*Co-authored with Csaba Feher

In 2024, the Sonar engineering team worked on a several-month project to remove a performance bottleneck and transform our Processor service. The goal was to make it scalable, resilient, and cost effective while improving the user experience. This post details how we cut the file storage cost on SonarQube Cloud by 90 percent while extracting 3.4 TB of data from a relational database to a more suitable storage option.

Read on to learn more about our approach, how we looked at the problem, the techniques we used to validate our assumptions before delivering the change and the final solution.

Starting with “why”

SonarQube Cloud contains a component called the Processor service that is responsible for saving files into a relational database table running on PostgreSQL. This table stores two types of data: the content of the files in binary format and metadata associated with each file (like a hash of the content).

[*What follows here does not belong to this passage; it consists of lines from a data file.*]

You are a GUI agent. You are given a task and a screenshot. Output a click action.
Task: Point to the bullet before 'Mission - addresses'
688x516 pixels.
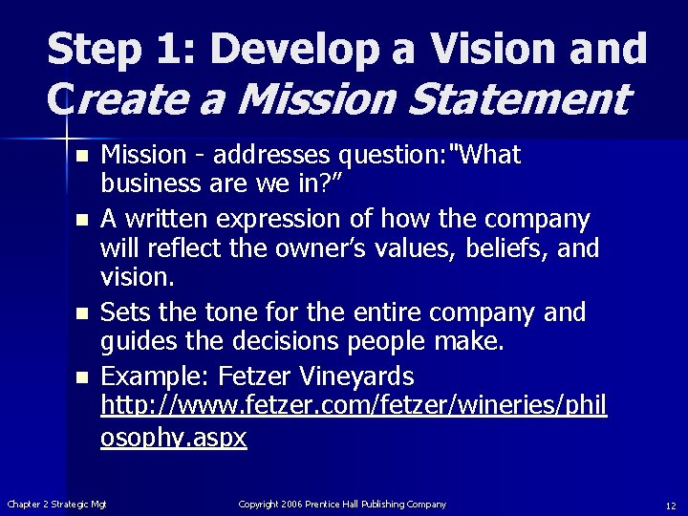83,155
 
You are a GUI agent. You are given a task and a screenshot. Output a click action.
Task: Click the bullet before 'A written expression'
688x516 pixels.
83,221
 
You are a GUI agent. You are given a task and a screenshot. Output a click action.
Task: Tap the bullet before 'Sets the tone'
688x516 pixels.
83,312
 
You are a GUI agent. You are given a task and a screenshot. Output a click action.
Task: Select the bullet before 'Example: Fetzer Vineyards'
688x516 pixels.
83,377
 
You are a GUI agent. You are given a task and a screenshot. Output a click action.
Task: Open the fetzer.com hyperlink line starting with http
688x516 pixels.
355,405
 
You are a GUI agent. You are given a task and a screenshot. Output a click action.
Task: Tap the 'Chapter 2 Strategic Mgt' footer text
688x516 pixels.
57,504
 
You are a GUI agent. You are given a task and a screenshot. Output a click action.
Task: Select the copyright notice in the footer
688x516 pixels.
342,504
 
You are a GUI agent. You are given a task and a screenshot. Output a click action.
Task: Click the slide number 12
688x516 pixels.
671,505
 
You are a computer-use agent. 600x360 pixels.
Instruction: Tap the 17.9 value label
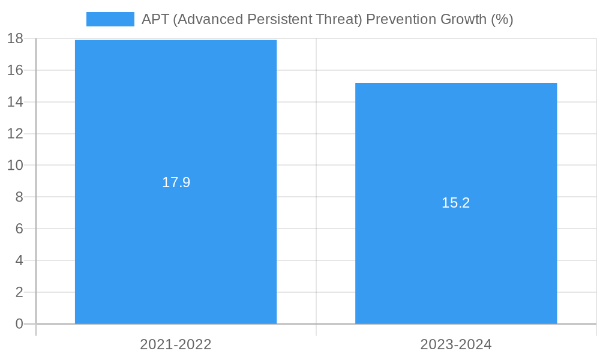coord(176,182)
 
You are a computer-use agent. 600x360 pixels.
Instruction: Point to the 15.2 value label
coord(456,203)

This table has an intense writing activity. Each time a row is updated or deleted, the previous version of the row is flagged as ready for physical deletion by the Postgres engine. Those lines are then purged by an automatic job, which sometimes causes the table to be locked and the platform to halt. By November 2024, we had reached the limits of storing files in a relational database—to avoid high maintenance costs of the current solution, we needed to reconsider the storage. Keeping the maintenance costs under control is vital to keep our budget available for innovation and improvements of our products, while preventing service disruptions or performance degradation.

Finding the right storage option

One of the lengthier operations performed by the Processor is saving and updating files, which put a heavy burden on the service. The speed of task processing is crucial for the user experience—the quicker it's executed, the quicker we can deliver results to the user. Changing the file storage solution is an opportunity to accelerate the process.

The File table contains around 3.4 TB of data and is constantly growing. Today, it comprises around 480 million rows, each representing a file and its metadata.

A new storage option had to be flexible, as various services will consume the data with different requirements. It needed to be fast and be scalable to accommodate the platform’s significant growth. Last but not least, it needed to be cost-efficient.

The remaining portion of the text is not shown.